Should I be taking iodine?
You should only take high doses of potassium iodide when your local authorities instruct you to. High doses of iodine should not be taken every day.
How does potassium iodide protect me?
According to the Centers for Disease Control and Prevention (CDC):
Taking high doses of potassium iodide will saturate the thyroid with non-radioactive iodine helping to prevent the thyroid from absorbing radioactive iodine.
If the gland has enough iodine in it, the thyroid doesn't absorb any radioactive iodine and it is flushed out of the system in urine.
Potassium iodide will not protect you from general radiation.
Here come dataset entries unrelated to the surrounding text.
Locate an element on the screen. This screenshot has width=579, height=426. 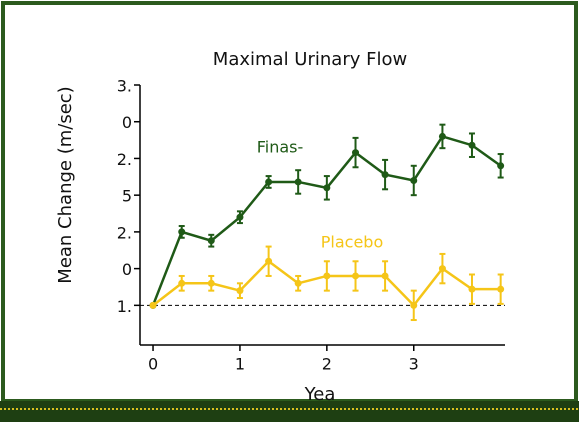
y-tick-label: 5 is located at coordinates (127, 196).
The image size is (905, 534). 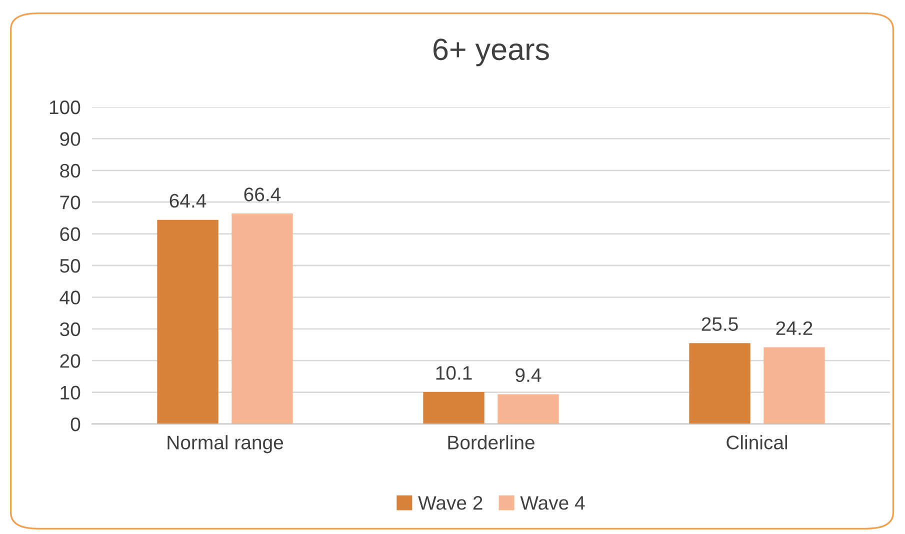 I want to click on y-tick-label: 60, so click(x=70, y=234).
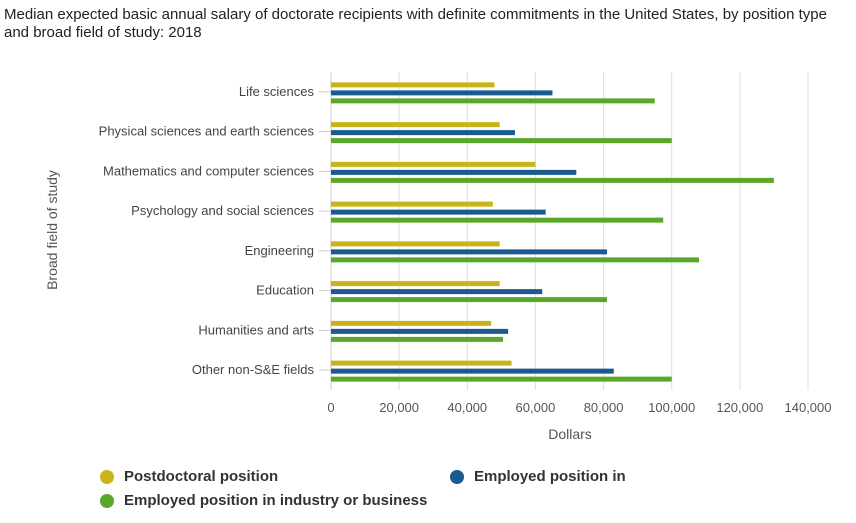  I want to click on legend-item-employed-other: Employed position in, so click(538, 476).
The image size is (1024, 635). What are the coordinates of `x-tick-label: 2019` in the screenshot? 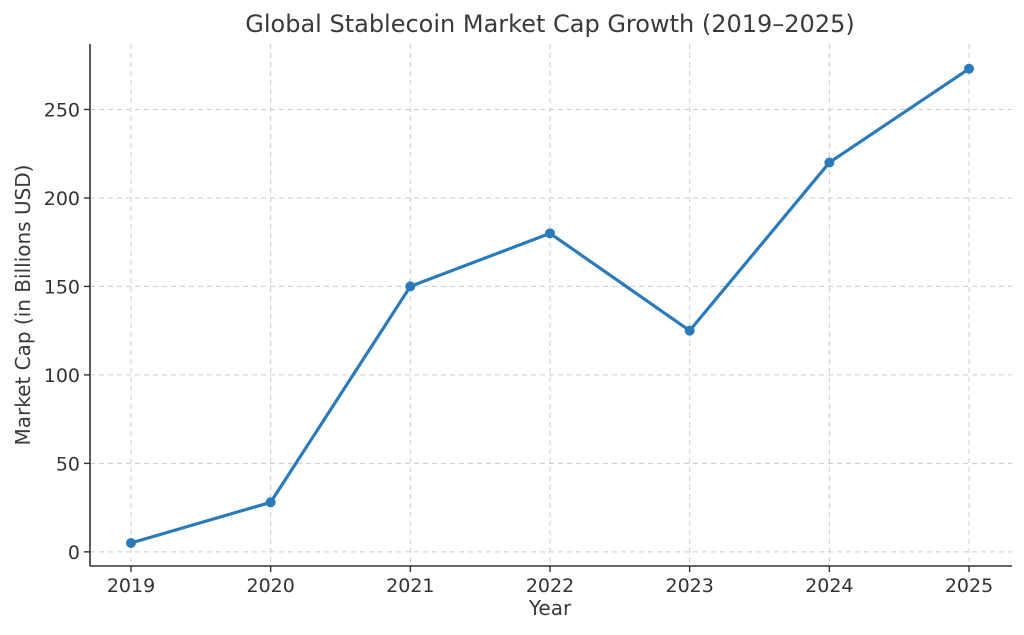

Please be aware that taking potassium iodide in higher dosages or more often than recommended can cause severe illness. High doses of potassium iodide should only be taken when directed by local health authorities.
How much Potassium Iodide should be taken?
Adults and children over 150 lbs./130 mg
Women who are breast feeding/130 mg
Children between 3 and 18 yrs. old/65 mg
1 month to 3 years old/32 mg
Birth to 1 month/16 mg
How often should someone take potassium iodide in the event of a nuclear incident?
These high doses of potassium iodide should only be taken once per day and only for the few days when instructed by your local authorities. Repeat doses should be avoided by pregnant women and newborn infants.
Is there a real threat of radioactive contamination in the U.S.?
According to Greg Jaczko, chairman of the Nuclear Regulatory Commission, "... we see a very low likelihood -- really a very low probability -- that there's any possibility of harmful radiation levels in the United States, or in Hawaii or in any other U.S. territories."